To help guarantee accurate performance, this detector tests its own lithium battery every two hours. The LCD prompts you to start a full function test every day. That self-test prompts the device to check its circuitry, sensor, and battery. And for safety, the detector will shut off after five battery failures, or three test failures.
This kit includes a back-mounted alligator clip, ideal for attaching the detector to a boot, lapel, or elsewhere on the body. The audible alarm is a fairly loud 95 dB, and the 3.2 x 2.0 x 1.1-inch build keeps this device highly portable while weighing just under three ounces.
Choosing Between 3 Portable Hydrogen Sulfide Monitors
If you’re looking for a long-lasting and accurate personal safety device, and you don’t mind doing your own calibrations, then you want the T40 Rattler. Sometimes even loud alarms aren’t enough to catch someone’s attention. Noisy work environments often demand hearing protection, which makes vibration a safety feature that can’t be underestimated. It’s highly portable, safe, and a relatively inexpensive solution to a dangerous problem.
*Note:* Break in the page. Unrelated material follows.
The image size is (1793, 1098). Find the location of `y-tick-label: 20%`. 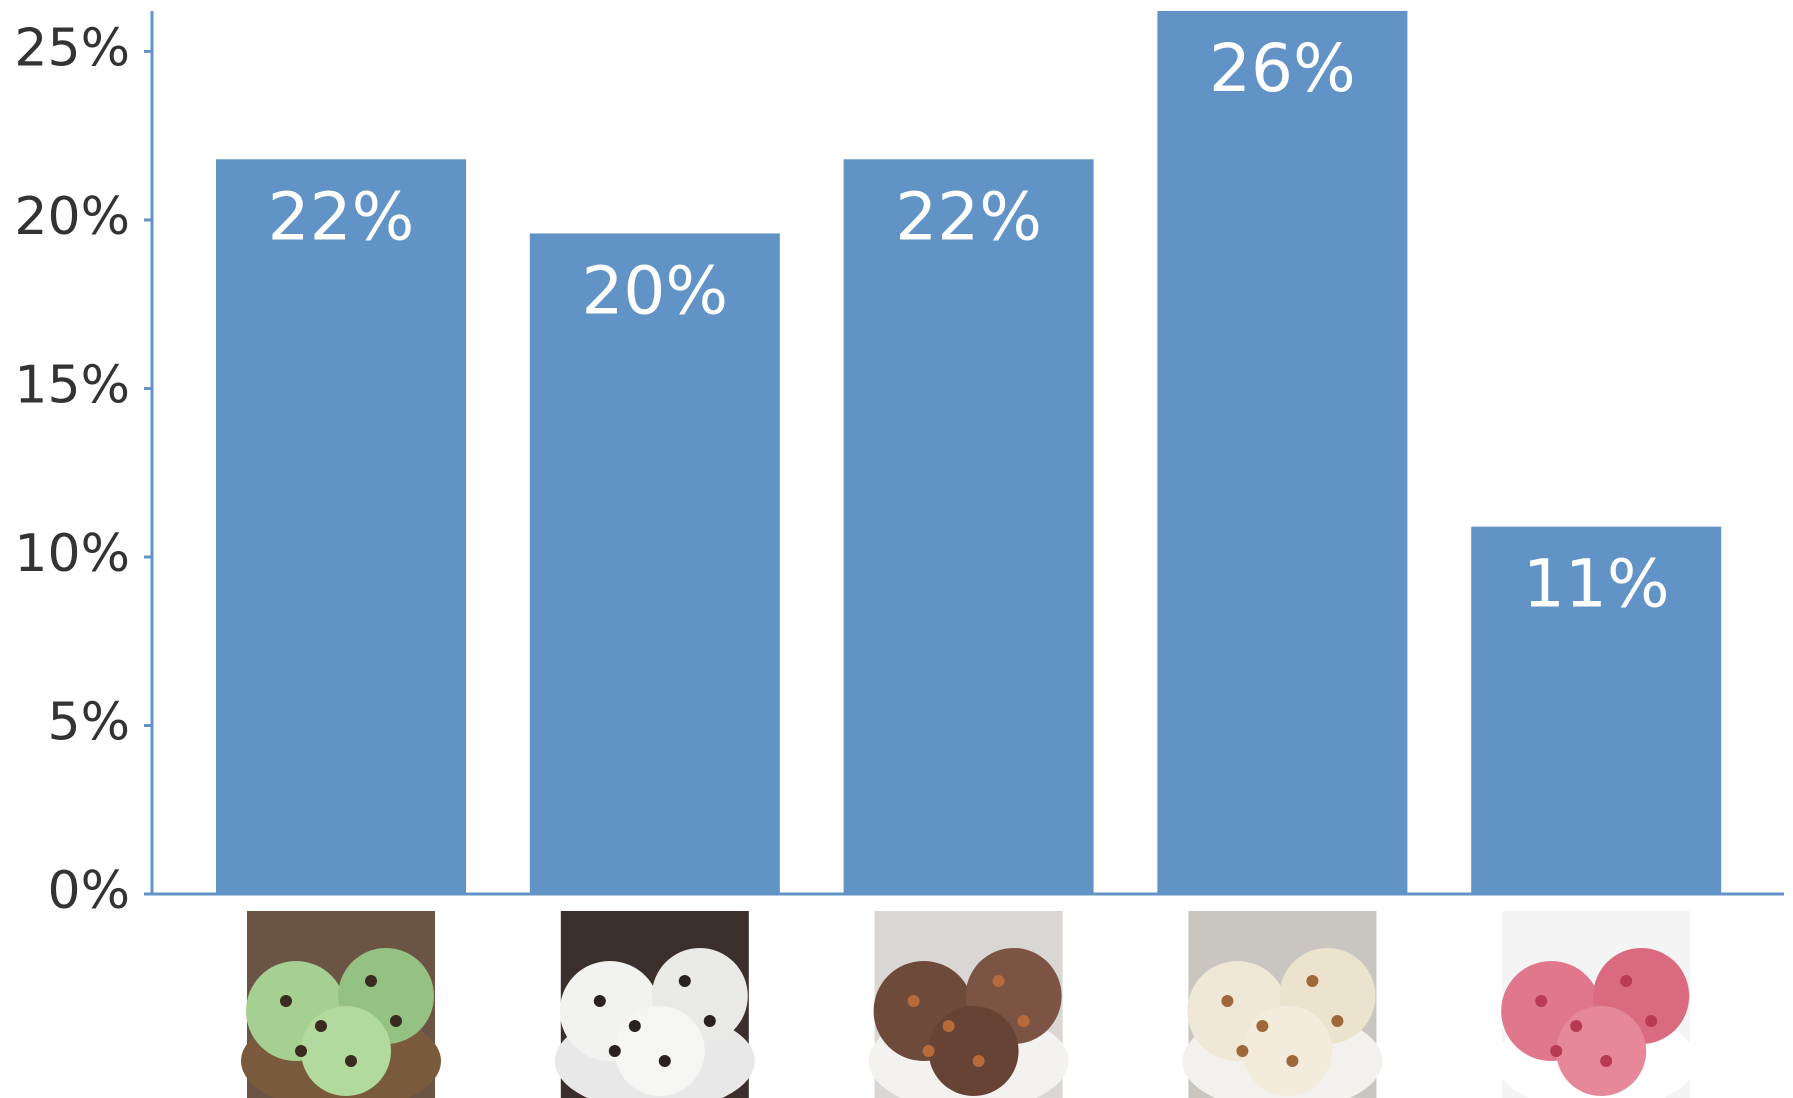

If you don’t want to have to think about calibration and maintenance, then you want the BW Technologies HS2 monitor. It’s build with industrial settings in mind, and provides all the necessary accuracy, portability, and alarms necessary for those environments. After two years you’ll need to replace the device, but you won’t have to worry about trying to train someone to calibrate a monitor. This monitor is ideal for tanneries, paper mills, petroleum refineries, and other places where portable H2S monitoring needs to be consistently taken seriously.
And if you’re looking for portable H2S testing for extremely high gas levels, or other testing that doesn’t involve personal safety, then you want Sensorcon’s H2S detector. Sensorcon is also the go-to choice for most applications involving water. The only considerable drawback to its immense 0-200 ppm testing range is you’ll have to calibrate the device twice per year.